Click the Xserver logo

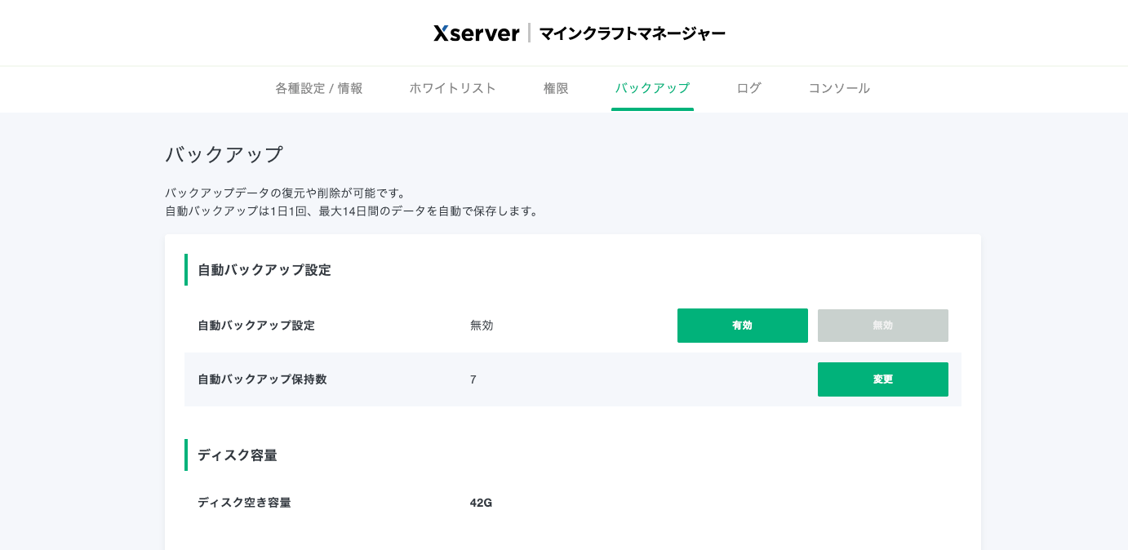(477, 33)
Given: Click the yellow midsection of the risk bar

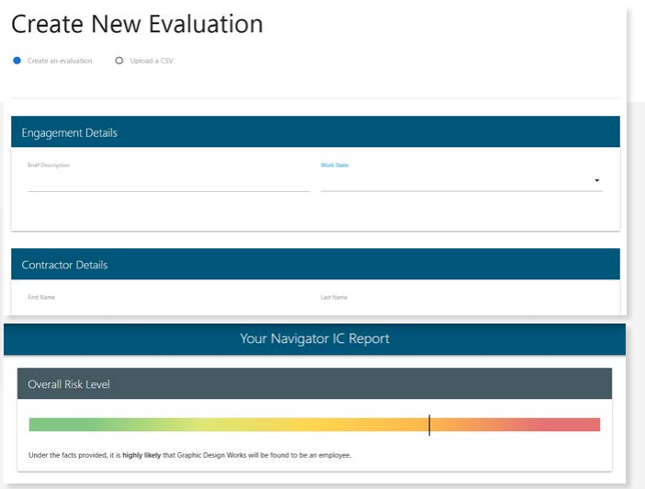Looking at the screenshot, I should (276, 425).
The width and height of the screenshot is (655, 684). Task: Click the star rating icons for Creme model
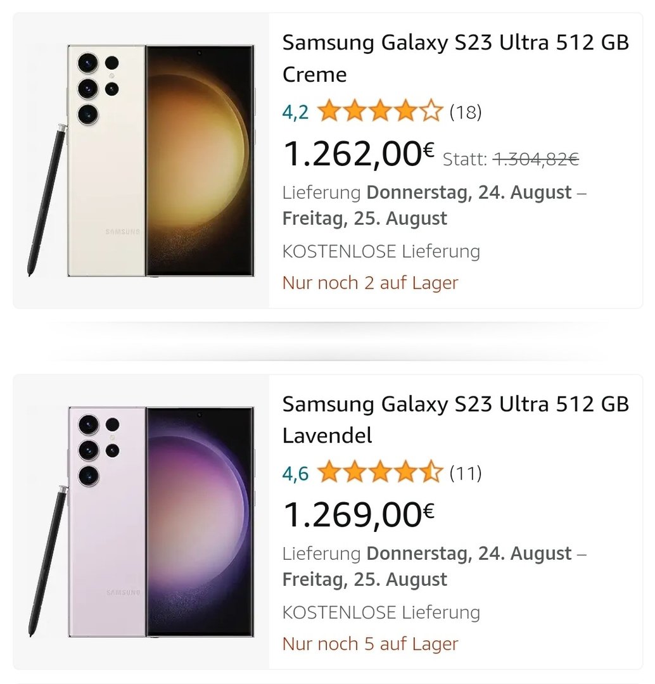point(379,112)
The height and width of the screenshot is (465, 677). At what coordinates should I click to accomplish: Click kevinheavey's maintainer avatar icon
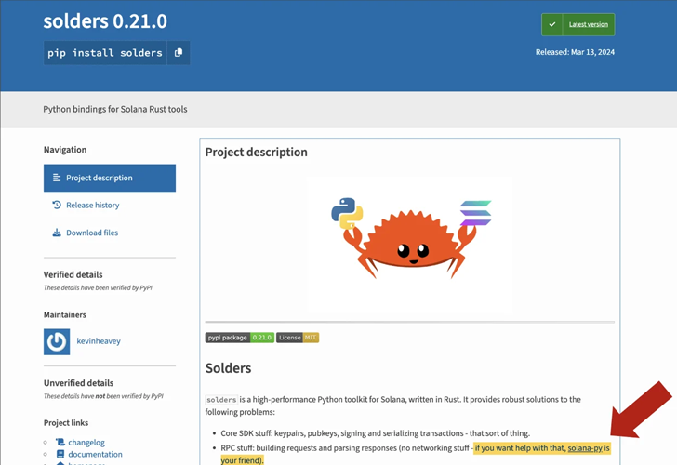point(57,341)
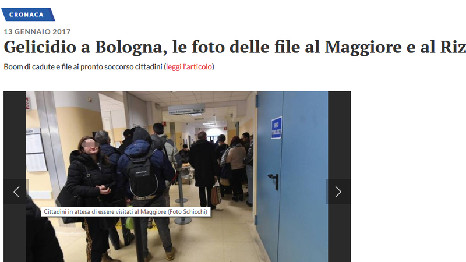Click the "Cittadini in attesa" photo caption
This screenshot has width=466, height=262.
(x=125, y=211)
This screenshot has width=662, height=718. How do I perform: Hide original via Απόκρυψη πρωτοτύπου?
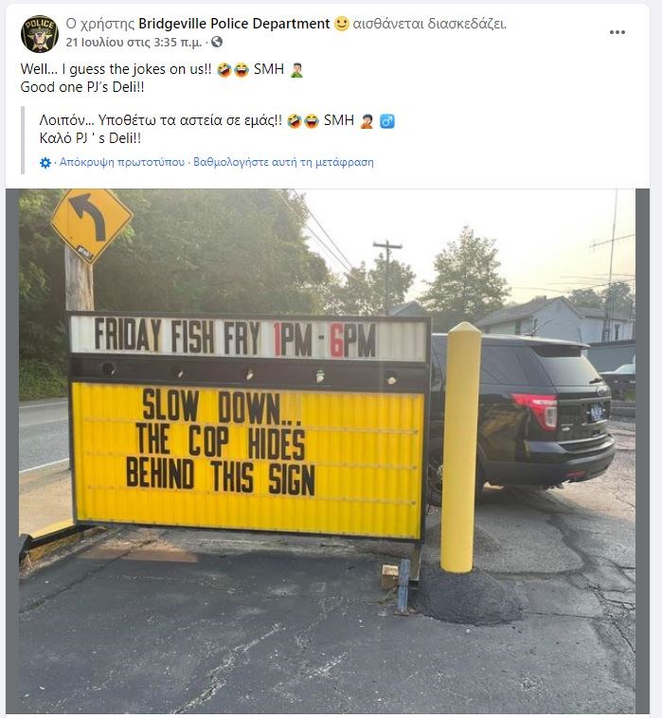[122, 162]
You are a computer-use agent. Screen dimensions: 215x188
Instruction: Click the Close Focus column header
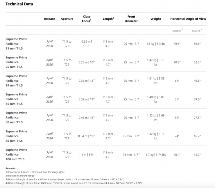point(86,19)
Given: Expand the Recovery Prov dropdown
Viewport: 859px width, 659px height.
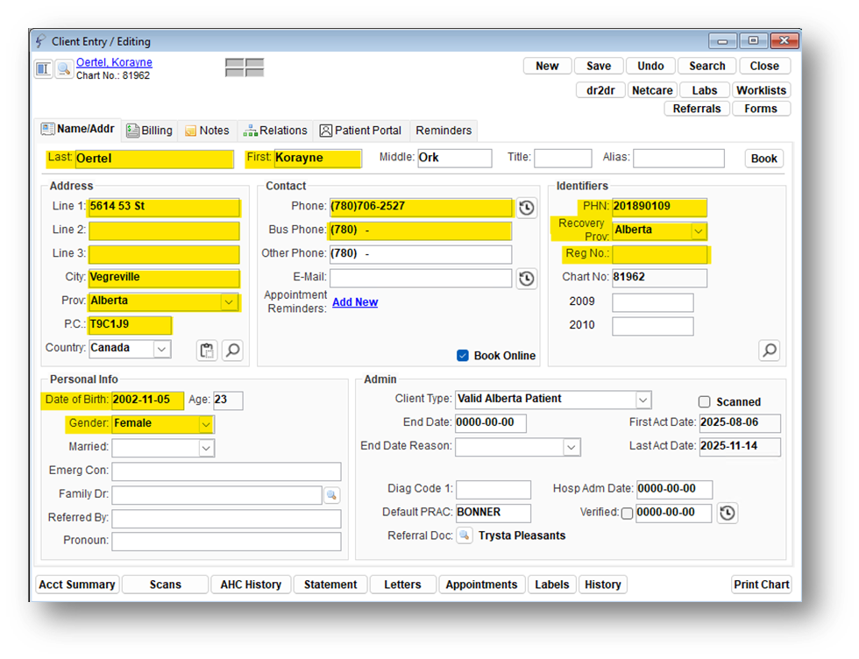Looking at the screenshot, I should 699,230.
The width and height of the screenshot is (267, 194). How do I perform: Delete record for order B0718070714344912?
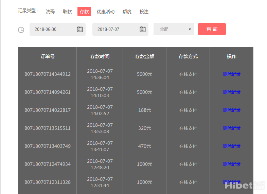pos(231,74)
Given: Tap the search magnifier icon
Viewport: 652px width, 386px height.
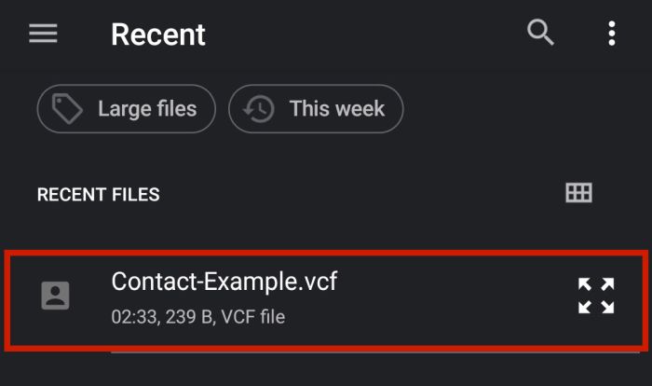Looking at the screenshot, I should pyautogui.click(x=540, y=32).
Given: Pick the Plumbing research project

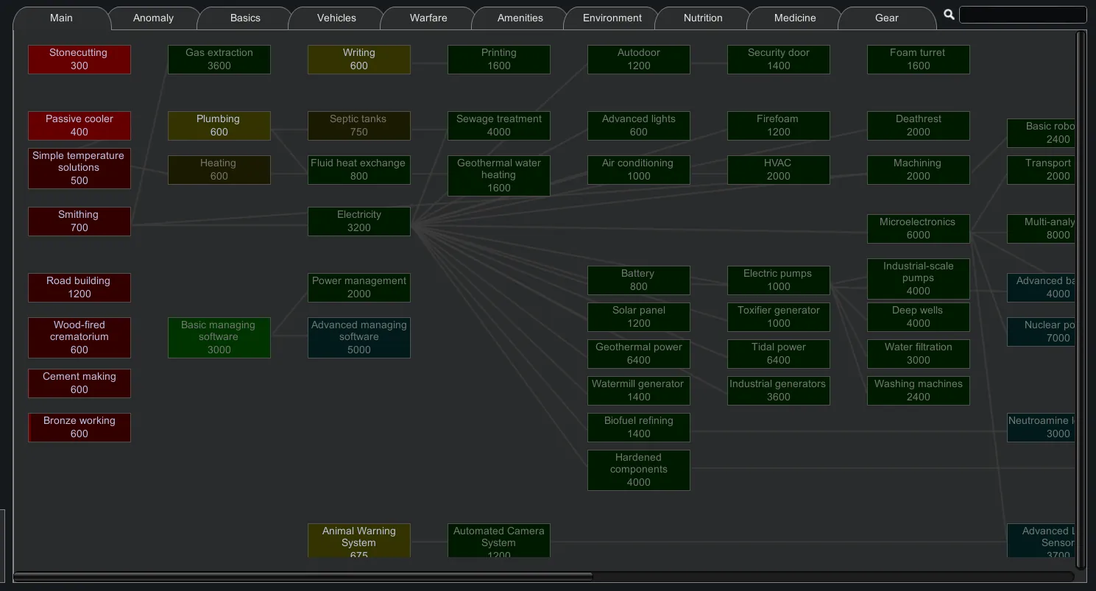Looking at the screenshot, I should [219, 126].
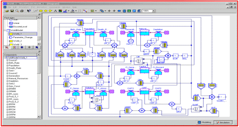Click the Save disk icon
The image size is (239, 127).
pos(12,11)
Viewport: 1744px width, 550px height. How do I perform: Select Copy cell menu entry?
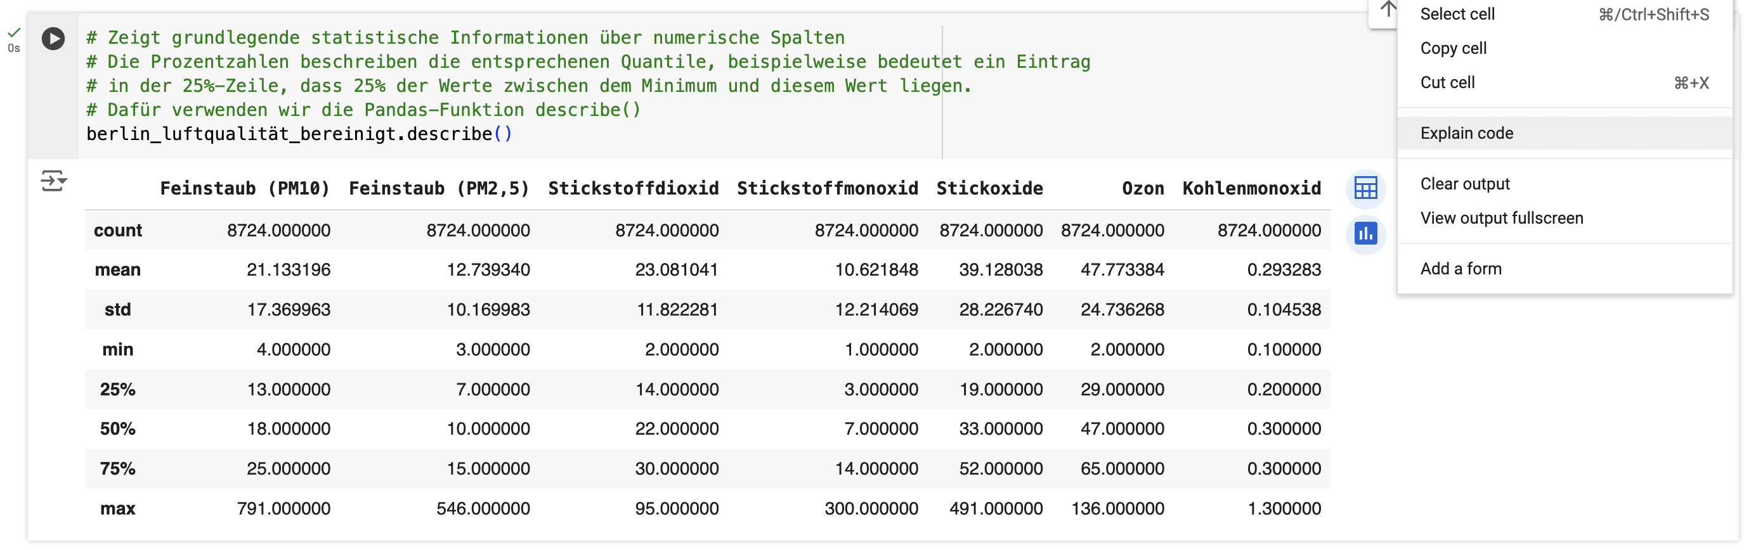[1453, 48]
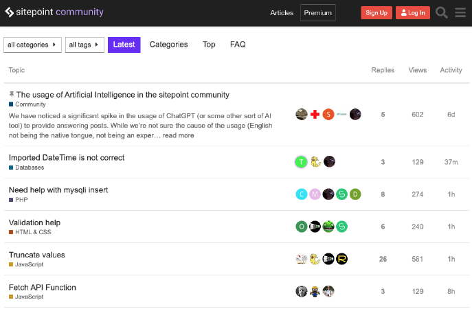Image resolution: width=472 pixels, height=309 pixels.
Task: Expand the all categories dropdown
Action: (x=32, y=45)
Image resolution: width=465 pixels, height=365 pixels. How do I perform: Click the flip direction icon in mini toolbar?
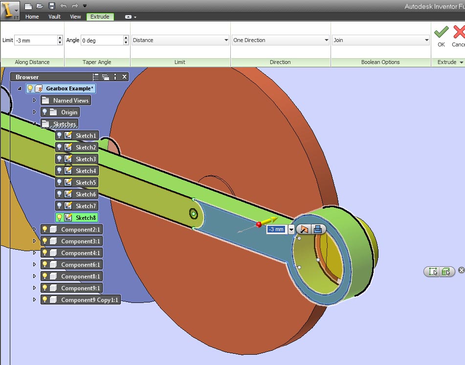point(304,229)
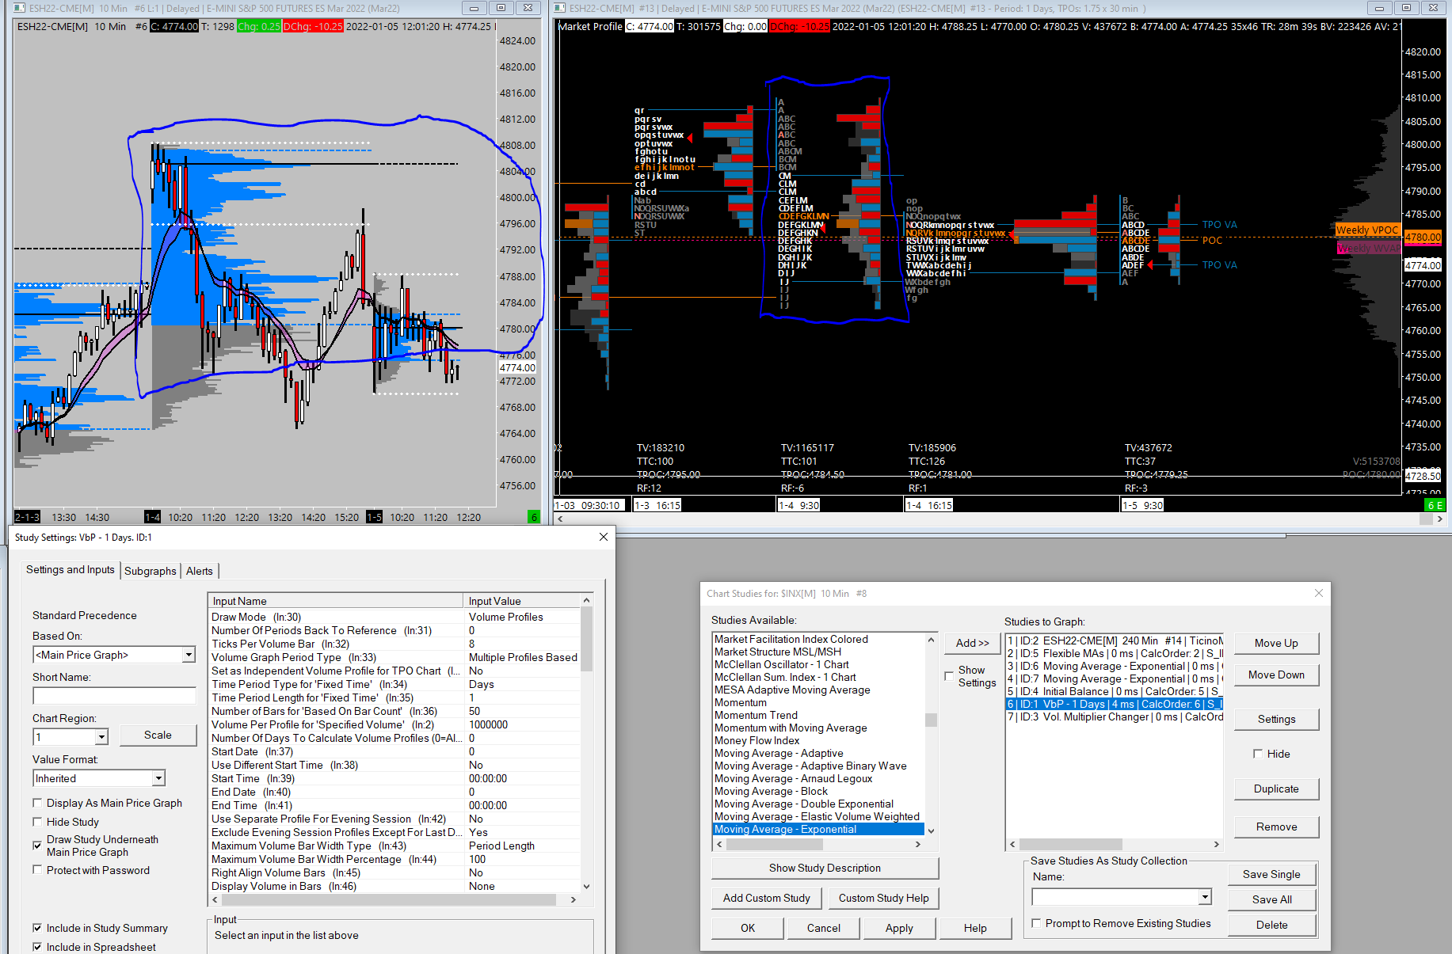
Task: Expand the Value Format dropdown
Action: (x=158, y=778)
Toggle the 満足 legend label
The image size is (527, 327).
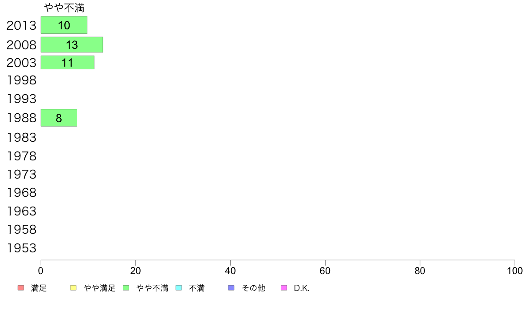(x=39, y=288)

————

Could you write out the whole listing exactly, dropping the pictures?

▸ Result of the exercise
Click the Xserver logo

(477, 33)
Given: Click the yellow midsection of the risk bar

Looking at the screenshot, I should (276, 425).
The width and height of the screenshot is (655, 684). Task: Click the star rating icons for Creme model
point(379,112)
The height and width of the screenshot is (465, 677). At what coordinates should I click to accomplish: Click kevinheavey's maintainer avatar icon
point(57,341)
Click the "Cittadini in attesa" photo caption
This screenshot has width=466, height=262.
(x=125, y=211)
This screenshot has width=662, height=718. How do I perform: Hide original via Απόκρυψη πρωτοτύπου?
[122, 162]
You are a computer-use agent. Screen dimensions: 215x188
Instruction: Click the Close Focus column header
point(86,19)
Given: Expand the Recovery Prov dropdown
Viewport: 859px width, 659px height.
Looking at the screenshot, I should 699,230.
The width and height of the screenshot is (267, 194). How do I perform: Delete record for order B0718070714344912?
pos(231,74)
Given: Tap the search magnifier icon
Viewport: 652px width, 386px height.
Looking at the screenshot, I should pyautogui.click(x=540, y=32).
Given: Pick the Plumbing research project

Looking at the screenshot, I should [219, 126].
Click the Save disk icon
The image size is (239, 127).
pos(12,11)
Viewport: 1744px width, 550px height. How do I perform: Select Copy cell menu entry?
[1453, 48]
Image resolution: width=472 pixels, height=309 pixels.
Task: Expand the all categories dropdown
Action: (x=32, y=45)
Image resolution: width=465 pixels, height=365 pixels. How do I perform: Click the flip direction icon in mini toolbar?
point(304,229)
Task: Expand the Value Format dropdown
Action: (x=158, y=778)
Toggle the 満足 legend label
The image size is (527, 327).
(x=39, y=288)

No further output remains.